Index: lib/Analysis/IVDescriptors.cpp
===================================================================
--- lib/Analysis/IVDescriptors.cpp      (revision 345958)
+++ lib/Analysis/IVDescriptors.cpp      (working copy)
@@ -644,6 +644,13 @@
         SinkAfter[I] = Previous;
       return true;
     }
+    if (isa<StoreInst>(I) && (I->getParent() == Phi->getParent())) {
+      if (!DT->dominates(Previous, I)) { // Otherwise we're good w/o sinking.
+        // Check here if I can indeed be sunk to after Previous.
+        SinkAfter[I] = Previous;
+        return true;
+      }
+    }
   }
Quuxplusone commented 5 years ago

I agree with Ayal in trying to detect this pattern in the vectoriser.
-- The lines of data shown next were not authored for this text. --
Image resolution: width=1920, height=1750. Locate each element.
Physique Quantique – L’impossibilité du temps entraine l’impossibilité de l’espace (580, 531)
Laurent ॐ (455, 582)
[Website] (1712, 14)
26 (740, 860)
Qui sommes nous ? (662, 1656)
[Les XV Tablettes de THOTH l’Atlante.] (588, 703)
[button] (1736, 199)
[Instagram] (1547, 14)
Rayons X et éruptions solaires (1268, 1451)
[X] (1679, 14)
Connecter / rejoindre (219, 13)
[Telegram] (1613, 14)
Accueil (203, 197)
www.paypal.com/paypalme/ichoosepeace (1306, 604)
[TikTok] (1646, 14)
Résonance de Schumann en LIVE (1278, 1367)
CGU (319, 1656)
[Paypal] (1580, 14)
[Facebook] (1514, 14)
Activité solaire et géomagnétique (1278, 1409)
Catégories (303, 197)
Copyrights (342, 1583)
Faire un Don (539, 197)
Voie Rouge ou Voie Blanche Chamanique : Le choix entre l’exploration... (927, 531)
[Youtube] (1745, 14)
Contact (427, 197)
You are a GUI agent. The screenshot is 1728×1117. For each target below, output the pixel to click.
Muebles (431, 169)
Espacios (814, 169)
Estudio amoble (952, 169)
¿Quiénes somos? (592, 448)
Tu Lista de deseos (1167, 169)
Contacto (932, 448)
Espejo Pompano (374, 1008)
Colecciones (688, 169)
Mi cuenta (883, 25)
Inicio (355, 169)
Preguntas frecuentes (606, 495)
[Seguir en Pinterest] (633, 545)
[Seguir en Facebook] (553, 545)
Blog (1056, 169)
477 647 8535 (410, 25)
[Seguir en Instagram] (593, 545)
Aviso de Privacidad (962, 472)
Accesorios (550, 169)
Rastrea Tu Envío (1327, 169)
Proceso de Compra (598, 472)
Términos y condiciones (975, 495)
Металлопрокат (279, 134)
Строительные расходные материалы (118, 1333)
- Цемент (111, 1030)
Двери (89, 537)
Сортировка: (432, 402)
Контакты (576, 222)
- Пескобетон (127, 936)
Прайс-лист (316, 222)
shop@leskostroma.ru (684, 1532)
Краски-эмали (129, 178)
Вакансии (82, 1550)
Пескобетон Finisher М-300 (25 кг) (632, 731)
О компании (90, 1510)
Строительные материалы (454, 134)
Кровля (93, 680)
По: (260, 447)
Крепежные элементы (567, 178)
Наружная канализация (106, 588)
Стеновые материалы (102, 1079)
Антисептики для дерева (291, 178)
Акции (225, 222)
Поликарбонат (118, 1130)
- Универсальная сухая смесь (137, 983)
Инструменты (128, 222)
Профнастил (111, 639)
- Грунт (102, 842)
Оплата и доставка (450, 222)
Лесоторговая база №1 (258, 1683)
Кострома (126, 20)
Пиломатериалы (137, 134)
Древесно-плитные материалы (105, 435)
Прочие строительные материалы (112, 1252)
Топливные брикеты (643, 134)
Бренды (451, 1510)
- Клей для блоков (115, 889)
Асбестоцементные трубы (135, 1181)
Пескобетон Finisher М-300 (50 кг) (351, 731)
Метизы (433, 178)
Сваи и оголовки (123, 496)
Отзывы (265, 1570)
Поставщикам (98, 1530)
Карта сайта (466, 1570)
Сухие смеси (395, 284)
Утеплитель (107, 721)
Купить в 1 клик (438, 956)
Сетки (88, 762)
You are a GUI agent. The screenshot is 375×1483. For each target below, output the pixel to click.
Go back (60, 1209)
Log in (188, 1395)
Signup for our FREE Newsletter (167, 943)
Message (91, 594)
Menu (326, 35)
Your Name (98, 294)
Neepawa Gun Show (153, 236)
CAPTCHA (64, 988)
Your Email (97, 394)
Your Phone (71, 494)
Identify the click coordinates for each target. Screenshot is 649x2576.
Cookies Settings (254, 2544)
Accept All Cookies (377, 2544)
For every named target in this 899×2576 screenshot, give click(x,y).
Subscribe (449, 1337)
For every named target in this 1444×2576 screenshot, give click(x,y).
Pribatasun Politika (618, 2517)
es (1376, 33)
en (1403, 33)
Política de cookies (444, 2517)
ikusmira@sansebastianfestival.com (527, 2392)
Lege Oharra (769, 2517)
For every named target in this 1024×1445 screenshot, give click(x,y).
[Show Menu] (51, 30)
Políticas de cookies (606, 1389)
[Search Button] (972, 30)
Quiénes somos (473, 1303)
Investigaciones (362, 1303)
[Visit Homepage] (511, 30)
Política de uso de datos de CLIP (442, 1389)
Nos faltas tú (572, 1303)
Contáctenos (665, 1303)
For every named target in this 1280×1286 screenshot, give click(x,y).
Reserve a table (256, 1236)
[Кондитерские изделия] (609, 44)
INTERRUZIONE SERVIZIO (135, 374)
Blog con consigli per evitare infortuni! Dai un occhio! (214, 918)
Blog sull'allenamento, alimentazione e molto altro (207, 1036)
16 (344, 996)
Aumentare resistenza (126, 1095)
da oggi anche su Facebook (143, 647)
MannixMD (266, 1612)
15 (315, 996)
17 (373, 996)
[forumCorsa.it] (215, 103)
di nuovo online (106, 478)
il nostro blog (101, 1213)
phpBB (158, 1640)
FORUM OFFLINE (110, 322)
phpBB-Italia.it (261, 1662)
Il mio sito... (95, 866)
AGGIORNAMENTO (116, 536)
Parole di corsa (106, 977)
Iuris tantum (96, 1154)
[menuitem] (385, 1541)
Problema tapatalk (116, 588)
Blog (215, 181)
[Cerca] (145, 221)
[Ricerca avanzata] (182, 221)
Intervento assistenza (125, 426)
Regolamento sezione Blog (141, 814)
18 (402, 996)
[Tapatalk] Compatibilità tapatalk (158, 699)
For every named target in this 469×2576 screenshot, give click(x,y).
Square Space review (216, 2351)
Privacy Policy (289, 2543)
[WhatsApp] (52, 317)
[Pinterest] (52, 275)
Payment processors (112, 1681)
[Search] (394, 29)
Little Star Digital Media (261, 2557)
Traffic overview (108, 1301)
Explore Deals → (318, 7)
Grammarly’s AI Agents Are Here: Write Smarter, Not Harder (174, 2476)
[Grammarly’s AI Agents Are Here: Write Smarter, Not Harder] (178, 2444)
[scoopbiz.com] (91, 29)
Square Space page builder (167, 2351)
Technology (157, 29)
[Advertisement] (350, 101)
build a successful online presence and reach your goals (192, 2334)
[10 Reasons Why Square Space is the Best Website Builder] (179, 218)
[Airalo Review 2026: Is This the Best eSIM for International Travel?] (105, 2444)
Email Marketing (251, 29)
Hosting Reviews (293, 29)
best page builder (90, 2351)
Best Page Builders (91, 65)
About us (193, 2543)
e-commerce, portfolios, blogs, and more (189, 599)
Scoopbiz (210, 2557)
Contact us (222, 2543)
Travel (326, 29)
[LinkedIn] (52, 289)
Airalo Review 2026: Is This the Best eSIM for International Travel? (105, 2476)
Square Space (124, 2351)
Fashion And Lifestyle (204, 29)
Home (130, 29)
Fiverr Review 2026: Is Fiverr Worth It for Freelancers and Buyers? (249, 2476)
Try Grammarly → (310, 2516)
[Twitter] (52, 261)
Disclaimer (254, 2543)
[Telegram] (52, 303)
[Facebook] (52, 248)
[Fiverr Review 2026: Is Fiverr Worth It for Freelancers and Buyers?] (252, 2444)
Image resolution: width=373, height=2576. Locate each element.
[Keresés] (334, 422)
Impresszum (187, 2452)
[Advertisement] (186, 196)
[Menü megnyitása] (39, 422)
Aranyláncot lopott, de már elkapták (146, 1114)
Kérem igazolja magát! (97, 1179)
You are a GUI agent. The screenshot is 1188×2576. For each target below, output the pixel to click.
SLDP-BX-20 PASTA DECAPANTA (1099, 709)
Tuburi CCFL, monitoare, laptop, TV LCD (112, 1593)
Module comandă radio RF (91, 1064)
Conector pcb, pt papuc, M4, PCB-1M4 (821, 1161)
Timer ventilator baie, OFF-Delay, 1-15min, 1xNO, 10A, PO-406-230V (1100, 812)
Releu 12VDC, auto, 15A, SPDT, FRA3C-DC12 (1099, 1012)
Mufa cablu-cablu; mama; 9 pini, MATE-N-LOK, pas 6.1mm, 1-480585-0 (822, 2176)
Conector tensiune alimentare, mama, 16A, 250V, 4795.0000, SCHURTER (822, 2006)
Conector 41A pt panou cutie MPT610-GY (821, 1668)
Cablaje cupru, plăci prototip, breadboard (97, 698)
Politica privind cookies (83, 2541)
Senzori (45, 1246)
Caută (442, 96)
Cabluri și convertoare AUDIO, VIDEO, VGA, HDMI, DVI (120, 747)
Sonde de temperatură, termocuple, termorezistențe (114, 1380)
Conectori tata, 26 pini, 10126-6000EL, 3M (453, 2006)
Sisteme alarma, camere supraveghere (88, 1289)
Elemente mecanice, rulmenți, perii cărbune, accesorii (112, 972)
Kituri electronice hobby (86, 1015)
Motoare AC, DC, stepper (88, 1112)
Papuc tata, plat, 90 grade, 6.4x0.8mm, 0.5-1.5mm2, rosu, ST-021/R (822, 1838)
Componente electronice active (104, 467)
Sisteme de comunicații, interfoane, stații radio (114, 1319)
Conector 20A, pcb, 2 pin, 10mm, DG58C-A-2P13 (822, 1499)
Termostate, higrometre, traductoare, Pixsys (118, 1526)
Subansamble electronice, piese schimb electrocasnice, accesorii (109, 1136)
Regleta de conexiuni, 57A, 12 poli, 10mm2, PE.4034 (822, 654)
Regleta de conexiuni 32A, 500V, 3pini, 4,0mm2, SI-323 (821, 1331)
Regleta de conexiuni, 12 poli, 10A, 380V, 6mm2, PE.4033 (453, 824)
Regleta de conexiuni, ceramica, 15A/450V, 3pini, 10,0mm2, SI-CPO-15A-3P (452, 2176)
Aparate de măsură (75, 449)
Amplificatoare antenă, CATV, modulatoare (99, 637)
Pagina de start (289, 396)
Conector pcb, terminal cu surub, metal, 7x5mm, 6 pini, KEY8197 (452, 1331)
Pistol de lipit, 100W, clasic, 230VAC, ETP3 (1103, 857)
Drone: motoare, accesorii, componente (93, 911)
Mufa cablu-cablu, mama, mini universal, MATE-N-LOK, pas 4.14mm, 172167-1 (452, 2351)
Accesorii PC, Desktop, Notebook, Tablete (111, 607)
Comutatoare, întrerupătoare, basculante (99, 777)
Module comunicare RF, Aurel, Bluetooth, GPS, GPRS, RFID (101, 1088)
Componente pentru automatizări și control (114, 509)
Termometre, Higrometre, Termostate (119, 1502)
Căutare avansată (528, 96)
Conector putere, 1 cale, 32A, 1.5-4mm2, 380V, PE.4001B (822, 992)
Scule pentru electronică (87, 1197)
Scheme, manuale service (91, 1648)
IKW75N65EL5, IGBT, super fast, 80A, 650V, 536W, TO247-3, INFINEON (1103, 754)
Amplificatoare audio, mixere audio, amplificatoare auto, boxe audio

This can also come form over-optimised hand-written code, so, making the vectoriser understand them is desirable.

But the problem with the undef approach is that it may misalign loads that, even if not trapping, will still be slower than aligned loads, especially when repeated inside the loop.

A perhaps more invasive, but more profitable transformation is, upon recognising there's no read/write dependencies and no loop-carried dependencies, just make the init load [a0, a1, ..., an-1], if you can guarantee that the loop will execute at least n-1 times.

Quuxplusone commented 5 years ago
The "vinit = [undef:undef:undef:a[0]]" was shorthand for:

...
  %.pre = load i32, i32* %.phi.trans.insert, align 4 ...
...
vector.ph:
  %n.mod.vf = urem i64 %19, 4
  %n.vec = sub i64 %19, %n.mod.vf
  %ind.end = add i64 %.fca.0.load, %n.vec
  %vector.recur.init = insertelement <4 x i32> undef, i32 %.pre, i32 3
  br label %vector.body

There may be other reasons worth preventing/undoing such cross-iteration
dependencies before vectorization, and applying the PRE optimization afterwards
on vectorized loops.
Quuxplusone commented 4 years ago

I've put up a patch to slightly generalize the checks in first order recurrence detection to fix a related issue (https://bugs.llvm.org/show_bug.cgi?id=43398). That should be easily extendable to support this case as well.

Quuxplusone commented 4 years ago

If you know how to easily extend it - a patch doing so or something showing how would be really appreciated! Thanks!